● **WHAT YOU NEED TO DO**
Your output is the line containing "Open filter dropdown" plus every line after it in the listing, reproduced exactly.
Top of DATASET EXTRACT
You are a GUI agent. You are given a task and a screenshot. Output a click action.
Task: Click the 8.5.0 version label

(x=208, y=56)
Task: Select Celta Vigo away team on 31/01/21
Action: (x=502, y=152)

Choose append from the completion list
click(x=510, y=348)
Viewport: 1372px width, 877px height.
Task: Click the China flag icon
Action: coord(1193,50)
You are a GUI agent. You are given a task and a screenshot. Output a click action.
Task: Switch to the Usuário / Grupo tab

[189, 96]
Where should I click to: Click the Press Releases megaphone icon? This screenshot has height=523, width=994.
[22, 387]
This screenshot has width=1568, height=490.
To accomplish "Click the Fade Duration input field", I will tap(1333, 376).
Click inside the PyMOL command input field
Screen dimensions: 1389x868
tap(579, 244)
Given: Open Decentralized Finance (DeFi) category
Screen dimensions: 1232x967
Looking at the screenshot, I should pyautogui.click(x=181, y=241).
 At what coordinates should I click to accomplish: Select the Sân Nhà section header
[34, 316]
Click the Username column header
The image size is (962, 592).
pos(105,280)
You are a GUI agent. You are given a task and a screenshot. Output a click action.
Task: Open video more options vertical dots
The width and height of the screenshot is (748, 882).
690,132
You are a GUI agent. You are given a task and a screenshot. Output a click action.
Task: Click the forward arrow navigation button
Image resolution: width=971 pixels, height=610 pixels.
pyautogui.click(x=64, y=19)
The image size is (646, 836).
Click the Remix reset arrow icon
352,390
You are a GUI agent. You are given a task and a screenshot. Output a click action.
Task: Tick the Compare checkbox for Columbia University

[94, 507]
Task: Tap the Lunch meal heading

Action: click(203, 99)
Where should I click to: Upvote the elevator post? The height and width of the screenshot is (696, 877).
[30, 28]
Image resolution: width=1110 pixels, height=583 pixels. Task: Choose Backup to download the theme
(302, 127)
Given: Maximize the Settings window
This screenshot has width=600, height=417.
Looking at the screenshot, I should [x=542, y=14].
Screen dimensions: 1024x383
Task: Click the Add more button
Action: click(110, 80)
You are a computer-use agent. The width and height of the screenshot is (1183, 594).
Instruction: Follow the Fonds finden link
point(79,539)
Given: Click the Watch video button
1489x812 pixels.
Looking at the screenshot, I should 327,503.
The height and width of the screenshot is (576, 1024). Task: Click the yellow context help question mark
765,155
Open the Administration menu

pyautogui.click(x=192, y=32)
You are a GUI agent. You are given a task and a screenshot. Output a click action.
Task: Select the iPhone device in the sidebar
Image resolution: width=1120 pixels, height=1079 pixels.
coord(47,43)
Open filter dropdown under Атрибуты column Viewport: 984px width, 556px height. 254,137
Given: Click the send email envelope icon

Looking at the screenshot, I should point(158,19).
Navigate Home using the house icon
Bottom of DATASET EXTRACT
● **EXPECTED ANSWER**
Open filter dropdown under Атрибуты column Viewport: 984px width, 556px height. 254,137
Given: Click the send email envelope icon

Looking at the screenshot, I should point(158,19).
Navigate Home using the house icon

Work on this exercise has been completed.